These past two days, I’ve been quite exhausted. I had a podcast interview with someone in Kenya last night and it was an awkward hour of the day for both of us.
7 am her time, midnight over here.
We were both tired.
The day before I had an interview at 10 pm. I was on the phone earlier today and I wasn’t much of a conversationalist.
Man, I need to catch up on my sleep. And I will… tonight.
I’ve even taken a break from my regular work today.
Sometimes in the midst of doing all these things, especially when I’m tired, the thought that I am trying to navigate having two little ones, work, write, podcast and have a business, is that I’m crazy. Like, “What the heck am I doing??”

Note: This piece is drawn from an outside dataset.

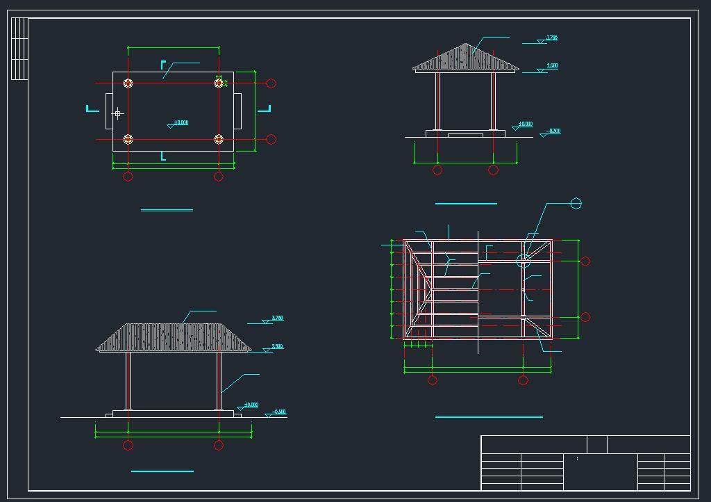
Task: Select the left cyan section cut mark on floor plan
Action: [x=92, y=108]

But despite a couple of tiring days here and there, I’m realizing I actually love what I do.
A few days ago I was excitedly talking to someone about writing on Medium. Their response:
“Are you getting paid to do this?”
“Paid?..No?” I said.
They shook their head in disdain.
Initially, I thought, “Why are they being so negative?”

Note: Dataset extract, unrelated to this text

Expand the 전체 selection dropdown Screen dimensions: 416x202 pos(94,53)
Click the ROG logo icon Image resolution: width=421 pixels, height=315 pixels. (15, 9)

But then I realized it must seem like an odd thing to see someone essentially “working for free”. I mean, after all, this stuff is work. It does take effort.
Plenty of people don’t like writing and if they did, they certainly can’t imagine writing every day. So I could see how it may appear a little absurd.

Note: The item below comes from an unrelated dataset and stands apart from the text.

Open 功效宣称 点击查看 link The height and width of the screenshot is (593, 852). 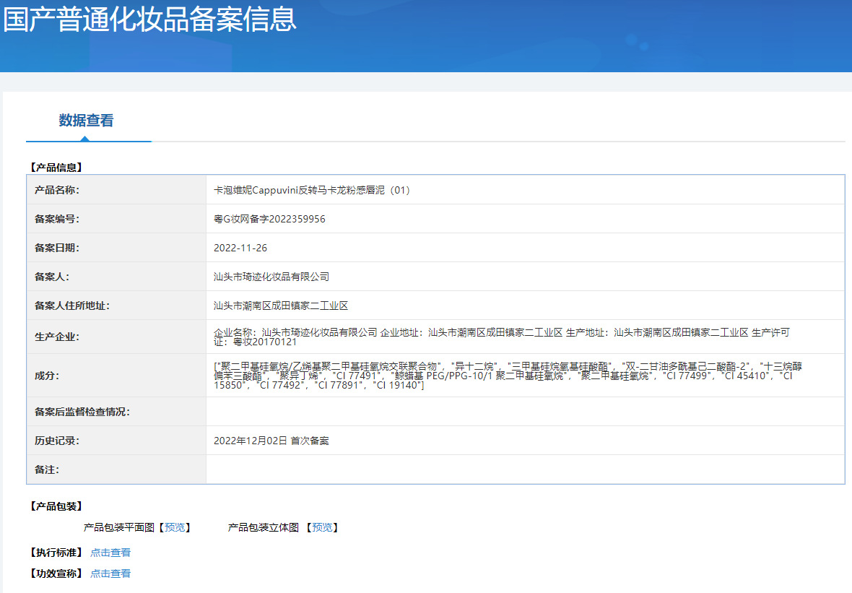[x=110, y=573]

I used to work customer service for a number of years and you would never catch me doing that type of work for free.
That’s why I know I love what I do because I don’t think twice about what I’m getting out of it.
I’m also not looking at this short-term.
Farmers don’t avoid planting seeds months in advance of the harvest because they’re afraid they won’t bear fruit. They know the seed will grow and one day they will reap what they’ve sown.
My thinking is the same.
In my gut, I know it’s already being paid in the future, so I don’t worry about it today. Right now, I am just focused on doing what I love and putting my best work forth.